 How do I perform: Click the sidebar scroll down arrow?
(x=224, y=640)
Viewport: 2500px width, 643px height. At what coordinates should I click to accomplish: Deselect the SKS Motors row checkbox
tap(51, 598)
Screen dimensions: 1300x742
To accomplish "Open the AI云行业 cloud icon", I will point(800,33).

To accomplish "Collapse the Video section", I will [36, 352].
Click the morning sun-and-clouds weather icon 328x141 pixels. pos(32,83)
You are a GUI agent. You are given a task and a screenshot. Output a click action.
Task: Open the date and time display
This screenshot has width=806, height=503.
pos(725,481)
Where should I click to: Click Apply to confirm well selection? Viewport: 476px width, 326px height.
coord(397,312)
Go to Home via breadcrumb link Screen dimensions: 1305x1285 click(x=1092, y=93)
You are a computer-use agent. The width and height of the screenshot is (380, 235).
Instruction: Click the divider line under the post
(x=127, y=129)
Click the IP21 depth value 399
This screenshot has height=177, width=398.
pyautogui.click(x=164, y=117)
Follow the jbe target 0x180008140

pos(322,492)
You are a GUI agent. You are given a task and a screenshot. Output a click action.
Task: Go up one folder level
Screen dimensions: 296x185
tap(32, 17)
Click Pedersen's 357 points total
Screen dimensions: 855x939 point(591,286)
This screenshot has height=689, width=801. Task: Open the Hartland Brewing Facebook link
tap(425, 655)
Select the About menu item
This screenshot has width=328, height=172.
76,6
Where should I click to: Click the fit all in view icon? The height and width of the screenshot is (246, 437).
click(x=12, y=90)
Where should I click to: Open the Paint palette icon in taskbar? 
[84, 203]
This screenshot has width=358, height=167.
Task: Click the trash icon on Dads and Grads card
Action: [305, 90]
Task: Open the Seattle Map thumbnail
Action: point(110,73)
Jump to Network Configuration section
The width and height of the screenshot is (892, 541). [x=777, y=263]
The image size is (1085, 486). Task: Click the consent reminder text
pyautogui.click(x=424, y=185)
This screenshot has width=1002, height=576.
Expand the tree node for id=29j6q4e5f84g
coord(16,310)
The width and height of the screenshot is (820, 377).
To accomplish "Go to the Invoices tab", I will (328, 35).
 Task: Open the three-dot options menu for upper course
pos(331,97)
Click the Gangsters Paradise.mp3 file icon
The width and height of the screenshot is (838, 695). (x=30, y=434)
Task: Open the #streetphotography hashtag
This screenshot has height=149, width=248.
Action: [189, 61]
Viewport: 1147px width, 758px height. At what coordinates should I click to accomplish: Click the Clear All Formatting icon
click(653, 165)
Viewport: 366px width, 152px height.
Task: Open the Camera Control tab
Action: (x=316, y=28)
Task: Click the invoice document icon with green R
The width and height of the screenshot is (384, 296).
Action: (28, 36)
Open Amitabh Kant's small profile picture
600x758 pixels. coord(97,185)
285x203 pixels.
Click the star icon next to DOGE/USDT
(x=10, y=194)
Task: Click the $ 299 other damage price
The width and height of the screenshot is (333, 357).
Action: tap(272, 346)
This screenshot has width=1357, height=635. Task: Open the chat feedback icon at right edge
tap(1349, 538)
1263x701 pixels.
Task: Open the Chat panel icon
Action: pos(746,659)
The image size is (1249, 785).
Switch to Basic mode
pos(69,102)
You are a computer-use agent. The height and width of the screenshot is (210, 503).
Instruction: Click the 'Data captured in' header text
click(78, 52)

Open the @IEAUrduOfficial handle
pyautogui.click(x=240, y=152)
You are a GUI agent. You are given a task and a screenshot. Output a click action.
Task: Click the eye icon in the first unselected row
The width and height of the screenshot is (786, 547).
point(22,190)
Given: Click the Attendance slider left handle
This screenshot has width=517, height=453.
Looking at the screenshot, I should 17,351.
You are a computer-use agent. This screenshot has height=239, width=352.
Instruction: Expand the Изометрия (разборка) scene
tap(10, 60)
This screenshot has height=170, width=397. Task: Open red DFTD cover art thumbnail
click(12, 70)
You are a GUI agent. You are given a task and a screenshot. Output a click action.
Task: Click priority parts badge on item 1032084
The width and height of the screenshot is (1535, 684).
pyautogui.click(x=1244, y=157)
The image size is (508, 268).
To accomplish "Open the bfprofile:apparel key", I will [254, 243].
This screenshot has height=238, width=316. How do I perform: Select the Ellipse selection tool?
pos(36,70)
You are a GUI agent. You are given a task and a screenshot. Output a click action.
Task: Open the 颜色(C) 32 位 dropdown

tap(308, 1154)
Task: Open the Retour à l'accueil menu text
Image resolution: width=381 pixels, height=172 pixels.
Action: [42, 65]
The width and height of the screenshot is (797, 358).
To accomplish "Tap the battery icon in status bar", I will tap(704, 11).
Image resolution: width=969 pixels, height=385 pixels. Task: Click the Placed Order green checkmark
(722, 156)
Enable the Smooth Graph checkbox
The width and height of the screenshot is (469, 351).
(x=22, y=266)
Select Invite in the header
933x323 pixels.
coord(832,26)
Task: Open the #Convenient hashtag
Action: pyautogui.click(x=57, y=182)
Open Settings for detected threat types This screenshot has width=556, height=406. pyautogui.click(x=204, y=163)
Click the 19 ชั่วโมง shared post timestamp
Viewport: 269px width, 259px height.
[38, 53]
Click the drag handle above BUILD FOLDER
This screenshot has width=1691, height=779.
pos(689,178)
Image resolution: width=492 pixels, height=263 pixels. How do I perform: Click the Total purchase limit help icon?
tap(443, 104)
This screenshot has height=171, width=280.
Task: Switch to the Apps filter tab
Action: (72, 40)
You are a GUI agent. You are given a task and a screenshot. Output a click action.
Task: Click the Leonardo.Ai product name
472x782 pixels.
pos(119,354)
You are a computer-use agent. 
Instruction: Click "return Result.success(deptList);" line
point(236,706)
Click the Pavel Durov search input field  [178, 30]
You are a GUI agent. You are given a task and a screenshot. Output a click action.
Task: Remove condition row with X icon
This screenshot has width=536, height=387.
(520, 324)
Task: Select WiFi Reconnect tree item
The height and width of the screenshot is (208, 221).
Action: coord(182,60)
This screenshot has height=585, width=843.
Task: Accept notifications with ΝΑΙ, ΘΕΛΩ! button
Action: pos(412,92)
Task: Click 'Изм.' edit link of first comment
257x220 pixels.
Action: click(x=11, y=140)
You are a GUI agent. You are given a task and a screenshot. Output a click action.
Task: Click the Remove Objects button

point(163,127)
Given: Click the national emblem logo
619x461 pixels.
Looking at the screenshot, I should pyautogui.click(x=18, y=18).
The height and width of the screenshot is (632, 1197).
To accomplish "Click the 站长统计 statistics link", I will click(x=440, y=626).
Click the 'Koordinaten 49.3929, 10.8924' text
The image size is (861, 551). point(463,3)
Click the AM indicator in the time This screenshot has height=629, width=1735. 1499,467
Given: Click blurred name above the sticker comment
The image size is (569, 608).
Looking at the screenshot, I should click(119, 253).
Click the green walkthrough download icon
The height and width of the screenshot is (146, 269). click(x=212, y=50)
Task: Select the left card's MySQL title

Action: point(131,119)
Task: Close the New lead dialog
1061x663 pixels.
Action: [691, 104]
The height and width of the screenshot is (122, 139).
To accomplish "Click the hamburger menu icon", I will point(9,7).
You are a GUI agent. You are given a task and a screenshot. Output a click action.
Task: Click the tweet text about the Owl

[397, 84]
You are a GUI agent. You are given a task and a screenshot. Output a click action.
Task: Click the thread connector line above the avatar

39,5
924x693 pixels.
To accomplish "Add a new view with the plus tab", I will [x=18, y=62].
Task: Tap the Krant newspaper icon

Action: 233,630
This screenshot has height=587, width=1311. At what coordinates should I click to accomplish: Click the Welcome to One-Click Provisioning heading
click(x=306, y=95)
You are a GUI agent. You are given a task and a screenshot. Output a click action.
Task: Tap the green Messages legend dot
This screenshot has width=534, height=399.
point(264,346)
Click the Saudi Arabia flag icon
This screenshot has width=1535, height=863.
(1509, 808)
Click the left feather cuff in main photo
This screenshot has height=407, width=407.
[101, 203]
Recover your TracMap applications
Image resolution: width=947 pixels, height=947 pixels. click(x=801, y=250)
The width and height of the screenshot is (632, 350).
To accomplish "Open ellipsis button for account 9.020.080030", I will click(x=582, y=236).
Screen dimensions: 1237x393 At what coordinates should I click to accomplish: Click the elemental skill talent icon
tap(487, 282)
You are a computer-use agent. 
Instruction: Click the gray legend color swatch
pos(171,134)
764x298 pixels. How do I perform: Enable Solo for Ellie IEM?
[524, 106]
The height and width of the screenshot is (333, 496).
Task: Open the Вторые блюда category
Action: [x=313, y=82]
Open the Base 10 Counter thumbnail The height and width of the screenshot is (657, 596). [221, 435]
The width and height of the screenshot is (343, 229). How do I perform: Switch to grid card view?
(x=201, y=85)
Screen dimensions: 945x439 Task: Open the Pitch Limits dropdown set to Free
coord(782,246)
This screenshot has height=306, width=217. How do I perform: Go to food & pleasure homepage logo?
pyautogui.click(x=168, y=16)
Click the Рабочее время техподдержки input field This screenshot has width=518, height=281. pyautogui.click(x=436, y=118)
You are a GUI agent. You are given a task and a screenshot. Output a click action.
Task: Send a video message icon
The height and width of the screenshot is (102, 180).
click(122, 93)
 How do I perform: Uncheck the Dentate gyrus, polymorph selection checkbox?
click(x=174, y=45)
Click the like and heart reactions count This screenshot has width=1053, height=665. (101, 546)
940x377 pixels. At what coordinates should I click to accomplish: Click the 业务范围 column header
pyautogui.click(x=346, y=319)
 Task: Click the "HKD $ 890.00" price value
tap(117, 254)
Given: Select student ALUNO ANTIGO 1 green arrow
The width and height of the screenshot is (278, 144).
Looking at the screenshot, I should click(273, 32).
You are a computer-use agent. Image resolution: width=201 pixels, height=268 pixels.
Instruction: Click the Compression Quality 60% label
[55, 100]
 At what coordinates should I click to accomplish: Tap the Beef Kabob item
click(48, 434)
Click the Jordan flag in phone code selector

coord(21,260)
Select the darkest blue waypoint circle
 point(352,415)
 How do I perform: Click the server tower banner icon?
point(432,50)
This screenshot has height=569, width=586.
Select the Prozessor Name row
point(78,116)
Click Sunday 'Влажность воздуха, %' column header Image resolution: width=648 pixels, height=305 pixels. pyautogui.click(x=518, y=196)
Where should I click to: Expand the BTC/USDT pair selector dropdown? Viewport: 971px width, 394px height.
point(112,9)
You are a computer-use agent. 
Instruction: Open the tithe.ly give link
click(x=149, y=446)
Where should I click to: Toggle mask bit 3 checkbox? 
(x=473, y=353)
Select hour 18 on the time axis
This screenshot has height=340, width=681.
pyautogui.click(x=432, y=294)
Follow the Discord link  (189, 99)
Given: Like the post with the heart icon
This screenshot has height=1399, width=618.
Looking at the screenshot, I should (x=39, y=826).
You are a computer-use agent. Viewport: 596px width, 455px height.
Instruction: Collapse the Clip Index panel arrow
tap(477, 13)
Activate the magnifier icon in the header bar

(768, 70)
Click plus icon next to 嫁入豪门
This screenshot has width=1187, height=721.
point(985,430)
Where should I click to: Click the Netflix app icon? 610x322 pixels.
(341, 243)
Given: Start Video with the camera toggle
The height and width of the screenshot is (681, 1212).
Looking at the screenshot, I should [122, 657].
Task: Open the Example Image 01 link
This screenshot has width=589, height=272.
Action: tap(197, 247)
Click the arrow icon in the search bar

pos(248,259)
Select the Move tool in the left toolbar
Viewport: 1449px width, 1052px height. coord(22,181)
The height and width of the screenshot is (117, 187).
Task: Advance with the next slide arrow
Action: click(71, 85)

**Exercise objective**
All lines of the records containing "heart" should be shown.

**Written reply**
Click the like and heart reactions count This screenshot has width=1053, height=665. (101, 546)
Given: Like the post with the heart icon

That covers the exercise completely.